How protein packs a punch
“Our bodies need three vital macronutrients to survive. These are carbohydrates, proteins and fats,” says Shweta Dewaan, chief dietician at Bensups Hospital, New Delhi, who also runs the Slimage Diet Clinic (www.slimage.in). We also need micronutrients like vitamins and minerals, but these are required in lesser amounts. Think of the micronutrients like make-up that you apply. They're what you need to look beautiful, but it's the macronutrients that are going to determine your health and that are absolutely vital. Ideally, for optimal health, your intake of carbohydrates, proteins and fats should be balanced. However, in reality, this seldom happens. In fact, 90% of what the average Indian eats consists solely of carbohydrates and fats! We're obviously getting less protein and this can lead to greater medical problems. More than half of the patients we treat today (for obesity and metabolic syndrome) have followed a diet that's severely lacking in protein.”
Why is this so crucial that it can determine our wellbeing? For several reasons, experts feel. “Proteins are the building blocks of muscles, bones, hormones, skin cells and tissues,” says Vinita Aran, Senior Diet and Obesity Consultant at Apollo Clinic, Mumbai. “It is responsible for the regeneration of our body cells. That's why it's so important for growing children and lactating women. In adults, it helps heal wounds and recover more rapidly from injury, prevents hair loss and weakness.”

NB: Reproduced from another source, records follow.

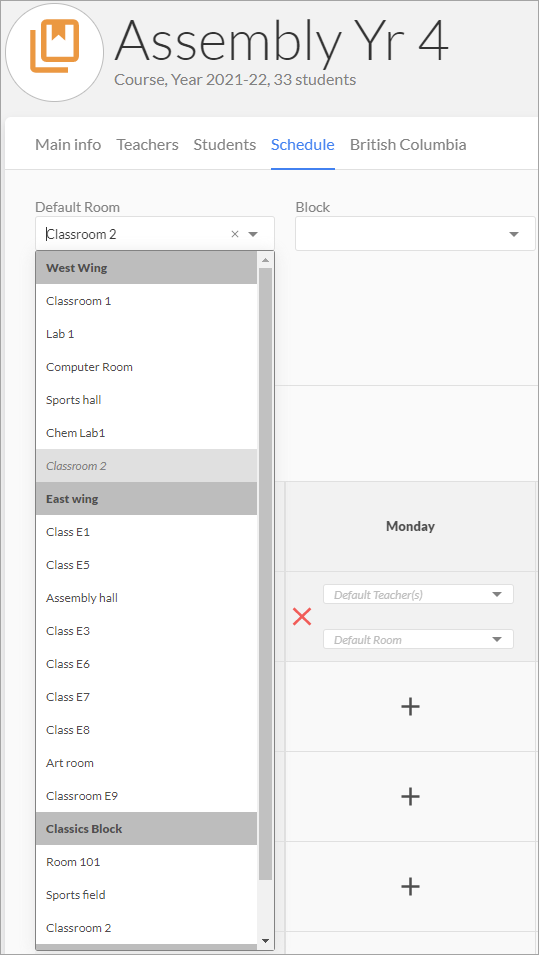Expand the Default Teacher(s) dropdown
This screenshot has height=955, width=539.
pos(418,594)
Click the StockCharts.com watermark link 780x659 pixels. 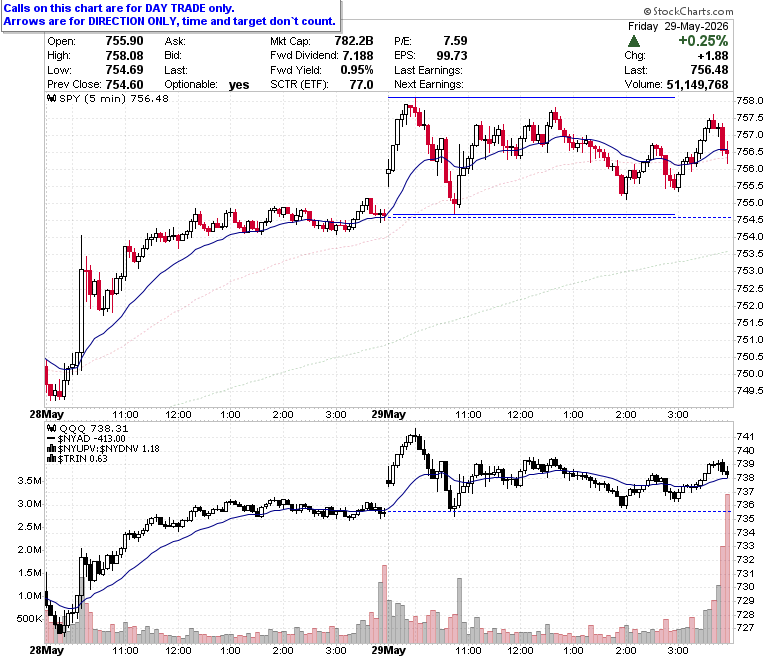pos(688,11)
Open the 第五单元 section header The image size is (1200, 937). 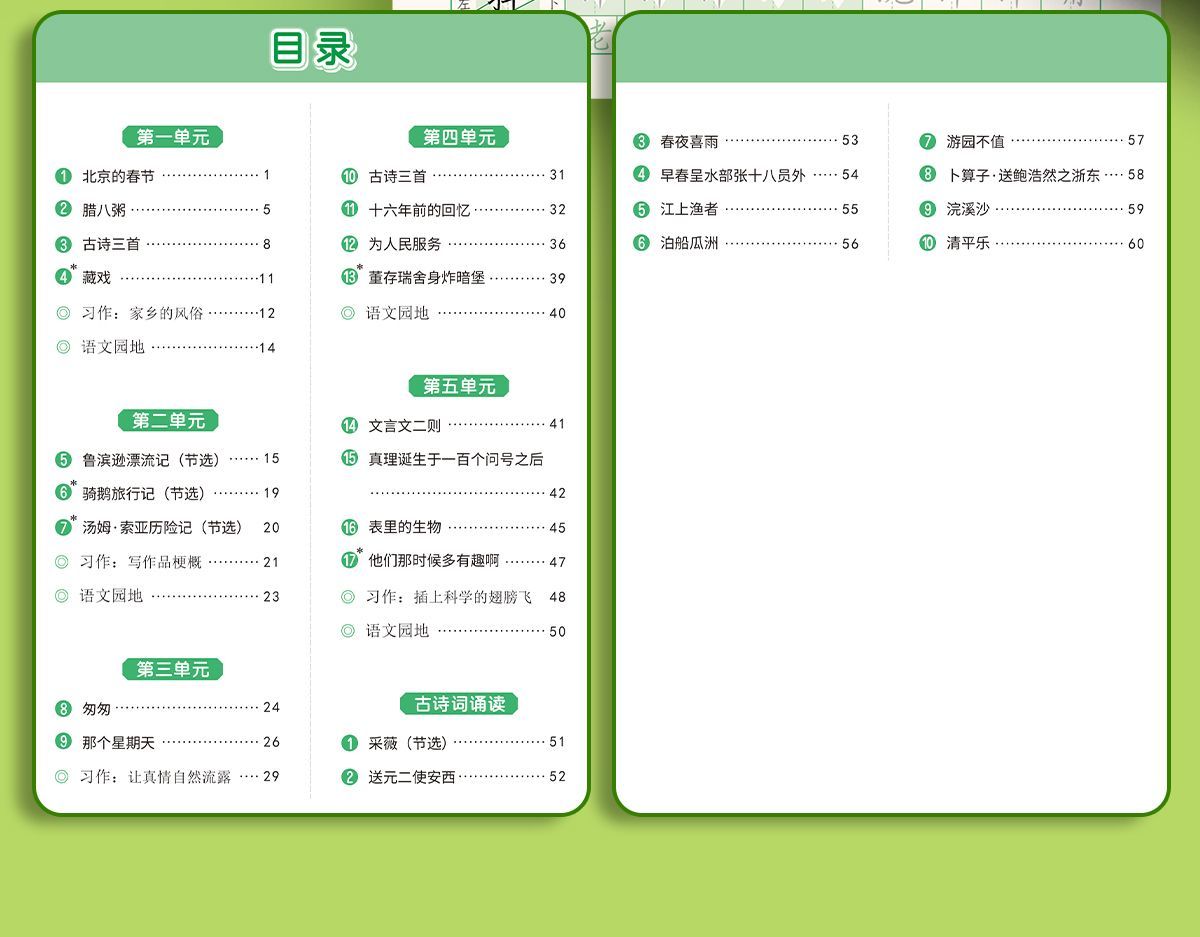459,386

If you have been exercising regularly, but not been losing weight, a lack of protein may be to blame. After you exercise, your muscles are worn out; protein helps re-build the muscle tissue. More muscle in the body helps burn more calories and this also gives you the strength and energy to work out more vigorously in your next session as well. “This is why weight loss is so much faster when there is adequate protein in the diet,” says Aran. “High protein diets are also considered better for better diabetic control and dyslipidemia. But it should be used with caution in people with renal problems.”
Protein for weight loss
Instead of counting calories in our foods as so many diets compel us to do, experts now believe that we should be using our mathematical skills to find out if we're getting enough protein instead! “A normal person requires 1 gm of protein for every kilo of body weight” says Shweta Dewaan. (See table for protein sources for both vegetarian and non-vegetarian diets) “So if you're sixty kilos, you need 60 gms of protein every day. However, if want to lose weight, then you need to eat more protein (1.5 gms for every kilo). This is because the body tends to burn carbohydrates first, then proteins and finally fats.” When our diet consists of an overdose of carbohydrates and fats, exercising is not as effective in weight loss, since we'll only be burning carbohydrates and won't be exercising long enough to burn fats. “If we increase our intake of protein, our intake of carbs will automatically decrease and we tend to burn proteins quickly and the fats more easily, resulting in weight loss,” says Deewan.
When to have it
Ideally, protein should never be taken when you're starving or very hungry. “This is because the body, in starvation mode, tends to convert protein into carbohydrates, thus defeating the purpose” says Dewaan. “The best way to increase your intake of protein would be to have small frequent meals throughout the day. “As absorption of protein by the body takes 1.5 to 2 hours, it is best to complete your food two hours before bedtime. If you sleep while your body is busy absorbing protein, it will hinder absorption, converting it to carbohydrates again.”
Vegetarian vs non-veg sources
Both vegetarians and non-vegetarians can get their protein requirements from food, but vegetarians may find it difficult to get enough, since the sources of protein in plant foods are limited. In such cases, vegetarians are advised to take protein shakes and supplements like whey powder in addition to protein rich foods that they can eat. “Traditional Indian meals include cereal-pulse combinations that are easily absorbed by the body, like dal-rice, idli sambhar, chole puri. All this improves the overall quality of protein for vegetarian intake,” says Aran.
Calculate your protein needs based on your body weight. Ensure that you take in adequate amounts of protein everyday, both to fuel weight loss and promote growth.